Friday, December 27, 2013

Review: Nathan Hale's Hazardous Tales

Nathan Hale's Hazardous Tales
By Nathan Hale
One Dead Spy
Published 2012 by Harry N. Abrams
Big Bad Ironclad!
Published 2012 by Harry N. Abrams
Donner Dinner Party
Published 2013 by Harry N. Abrams
Join Revolutionary War spy Nathan Hale on an irreverent romp through history in this series by present-day Nathan Hale (no joke, that's the author's real name). In One Dead Spy, learn the story of Hale himself (the historical one, not the current one) and his famous last words. Big Bad Ironclad! relates the story of the iron warships first built and used in the Civil War. Finally, Donner Dinner Party tackles that horrific and fascinating expedition westward of the Donner family and its tragic consequences.
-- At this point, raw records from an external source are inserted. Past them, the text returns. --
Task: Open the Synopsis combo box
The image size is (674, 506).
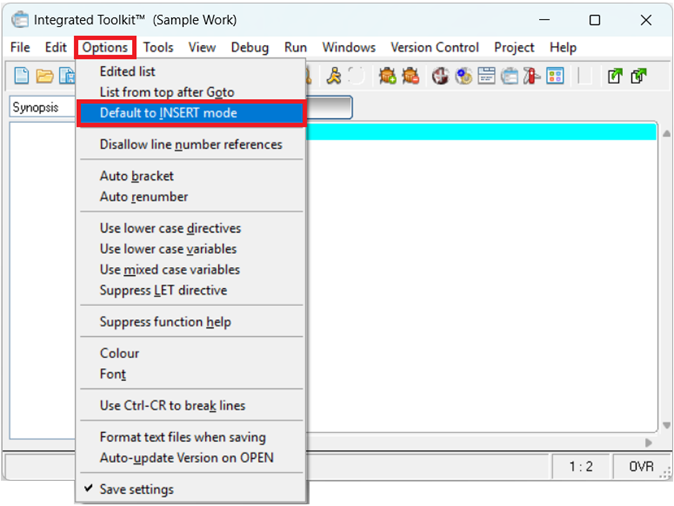Action: [40, 108]
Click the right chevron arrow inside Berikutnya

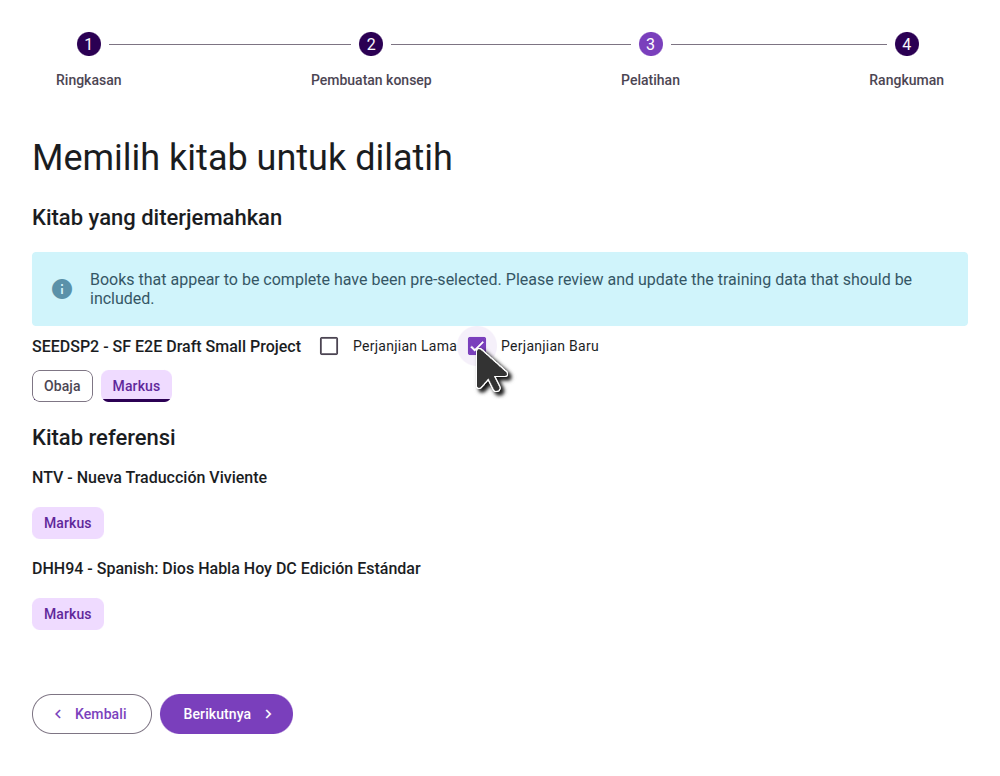click(268, 714)
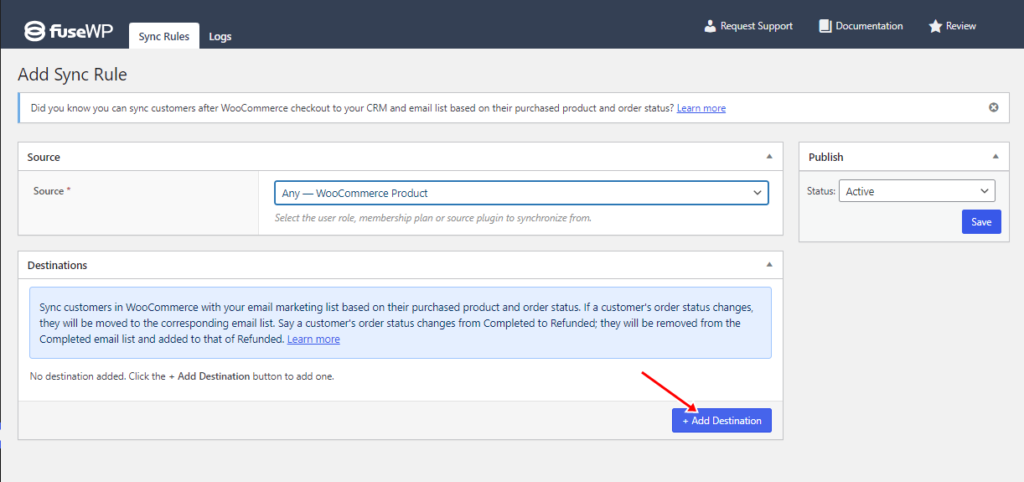
Task: Click the + Add Destination button
Action: pos(722,421)
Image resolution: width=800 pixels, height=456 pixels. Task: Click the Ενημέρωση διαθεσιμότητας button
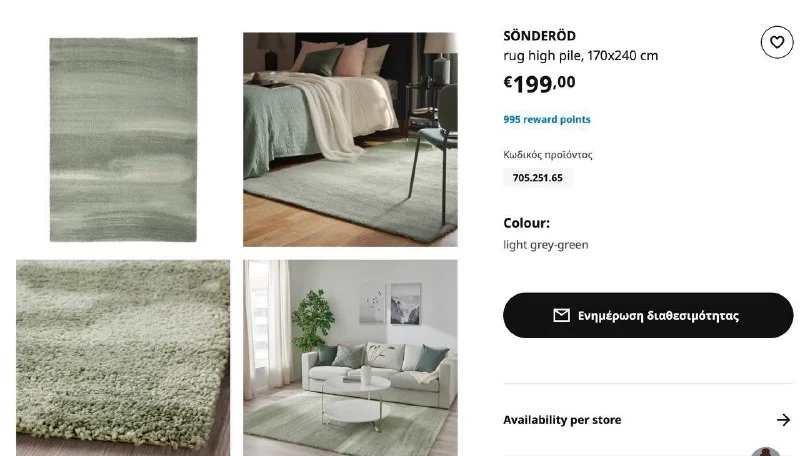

I first heard about this series from Betsy Bird (of the famed Fuse #8 blog). She was overwhelmingly enthusiastic about the series and I took her enthusiasm to heart. I pestered my fellow librarian to order them for our graphic novel collection and snatched them up as soon as they arrived in the building. I do not regret this decision.
I love this series. It is fun and educational, told in an exciting and attention-grabbing way. The graphic novel format is, I think, particularly well-suited to non-fiction. The visual format gets readers' attention in a way that straightforward text likely would not. What I really like about Hale's series is that he chooses to focus on one small story at a time. There are so many to choose from in history that I have hopes this series will continue for a long time in the future.
Admittedly, I read the books out of order - Big Bad Ironclad! arrived before the others, so I picked that one up first. It took me a little bit longer to figure out the frame story (the stories are told as Hale attempts to delay his hanging; when he utters his famous last words, he makes history, is sucked up by a history book, and spit back out with all the stories of history now in his brain), but Hale does a pretty decent job of catching up readers who pick them up out of order like me.
The frame story is a great way to tell these stories - it makes Hale a character, as well as the two men attending his execution. The hangman provides plenty of comic relief, which particularly comes in handy during Donner Dinner Party. I really, really think Hale has struck upon a genius idea for this series.
I love the art as well. I love that each book is told primarily with one major color (red, then blue, then green) - it makes the artwork even more visually appealing.
I don't have much else to say except I heartily recommend this series to all readers and I'm really looking forward to more entries in the future.
Oh, and as a plus, I just found out that One Dead Spy is a 2014-15 Bluebonnet title, so I can't wait for kids to discover this series!